Discovering “bad” part of town. . . isn’t
Students visited a Newtown church and a local mosque – both “different, very different, but good,” says Baker. And although raised in the Brethren church, she encountered fresh history when visiting the Valley Brethren-Mennonite Heritage Center.
Carrie Allen McCray’s book, Freedom’s Child: The Life of a Confederate General’s Daughter, served as a reference, Durham says – giving perspective from black descendants of Gen. J.R. Jones, buried in Harrisonburg.
More lessons came with viewing the locally produced documentary, The Latino Underground, and meeting EMU alumna Isabel Castillo, who advocates nationally for the Dream Act proposal to allow a citizenship path for undocumented youth such as herself, brought to the United States as a child.
“She is amazing,” says Baker, who grew up observing immigration changing the local community.
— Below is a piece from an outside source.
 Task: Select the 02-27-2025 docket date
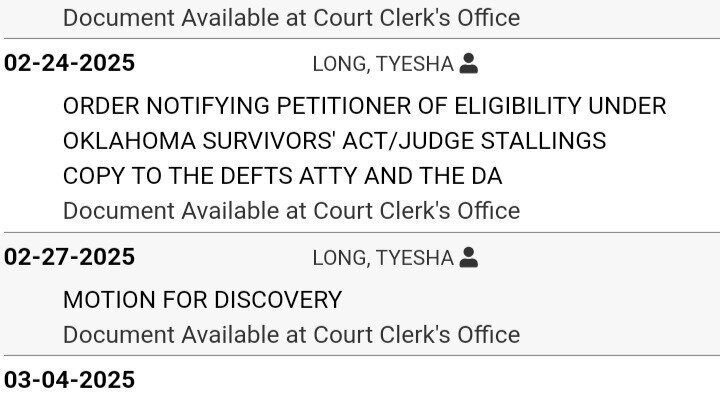pos(69,258)
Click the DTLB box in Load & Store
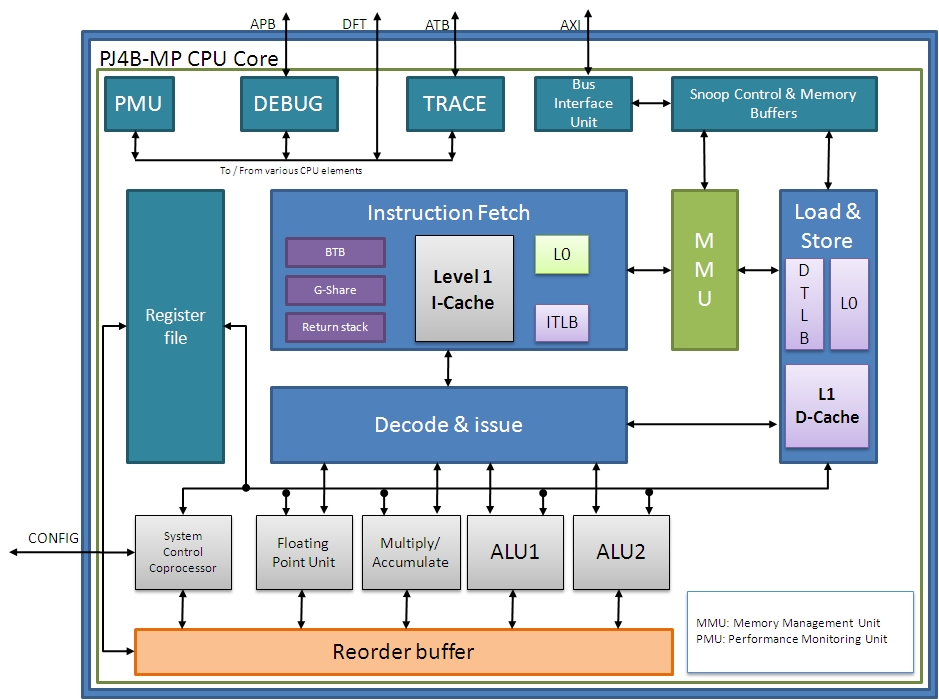This screenshot has width=939, height=700. click(804, 304)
Early in elementary school, Baker met her first, lone Hispanic classmate, while adults complained, “They’ll steal our jobs.”
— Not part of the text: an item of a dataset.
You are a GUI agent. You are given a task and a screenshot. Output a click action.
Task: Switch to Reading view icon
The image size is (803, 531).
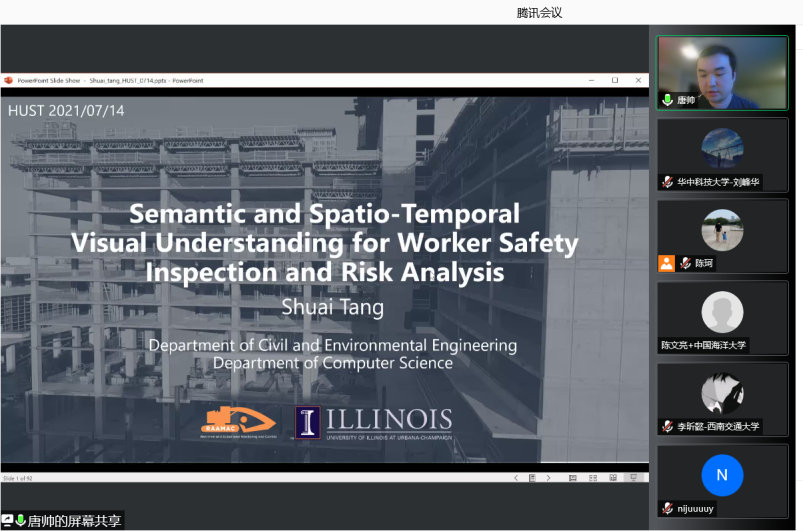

Eager not to be narrow minded
She says that mindset had been a “single story” for her – referring to a video the class saw in which Nigerian novelist Chimamanda Adichie addressed The Danger of the Single Story. Starting with childhood memories of reading, and trying to emulate, British tales containing snow and ginger beer, Adichie said such a “single story” may crowd out other perspectives. “We form our own opinion from others’ stories. It makes us narrow- minded,” explained Belinda Hinkle, of Grottoes, who also spoke in chapel about the class, calling Durham’s teaching “awesome.”
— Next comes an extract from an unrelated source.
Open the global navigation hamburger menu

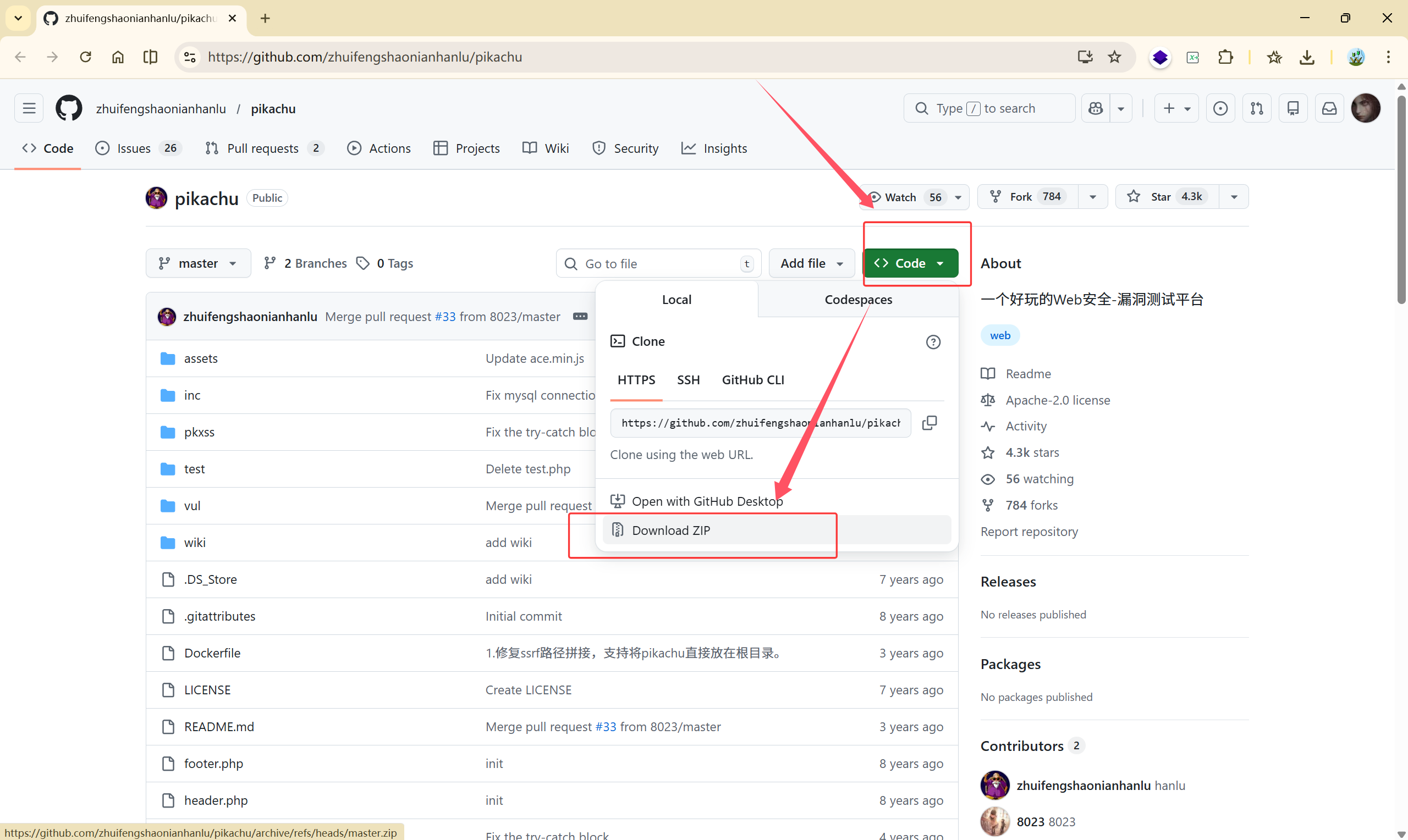(29, 108)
Baker – who had only seen one large city (D.C.), and that only with her son to visit museums — shared a poem it inspired her to write:
The city created beggars and riches.###Starvin’ people in line for soup kitchens. . .
The students visited D.C.’s Mennonite Central Committee office, studying its work of public advocacy. They stayed at Church of the Pilgrim and visited the multicultural St. Augustine’s Catholic Church.
Exploring non-touristy D.C. on foot
Durham, sending them off in small groups to explore city neighborhoods, advised sampling ethnic foods, adding, “Don’t go as a tourist. Go to feel and see.” She reported, “They walked their legs off” – estimating 15 miles for many.
“It was real,” Baker recalls. When she suggested her group visit the historic Ben’s Chili Bowl, and two young men realized they would be the only Caucasians present, she says, “They freaked out.” She smiles: “I told them I was going in, so they had to follow me.”
She recalls an earlier “wow moment” when employed in the EMU cafeteria during a Summer Peacebuilding Institute. Clearing tables as an African group finished dining, she realized she was the only white person there. “I was sticking out like a sore thumb,” she laughs. “It was humbling.”
In the class and on the trip, conversing and keeping journals, she feels “a lot of us learned from each other”– often from sharing uncomfortably different reactions. Some, herself included, were moved, but others not, by the film, Chocolate City, depicting black residents displaced by gentrification. Seeing homelessness troubled most classmates. Baker observed, “When you’ve got the super rich, you’ve got the super poor.”
She’s determined to attend graduate school. The local context class, Baker says, “changed me forever.”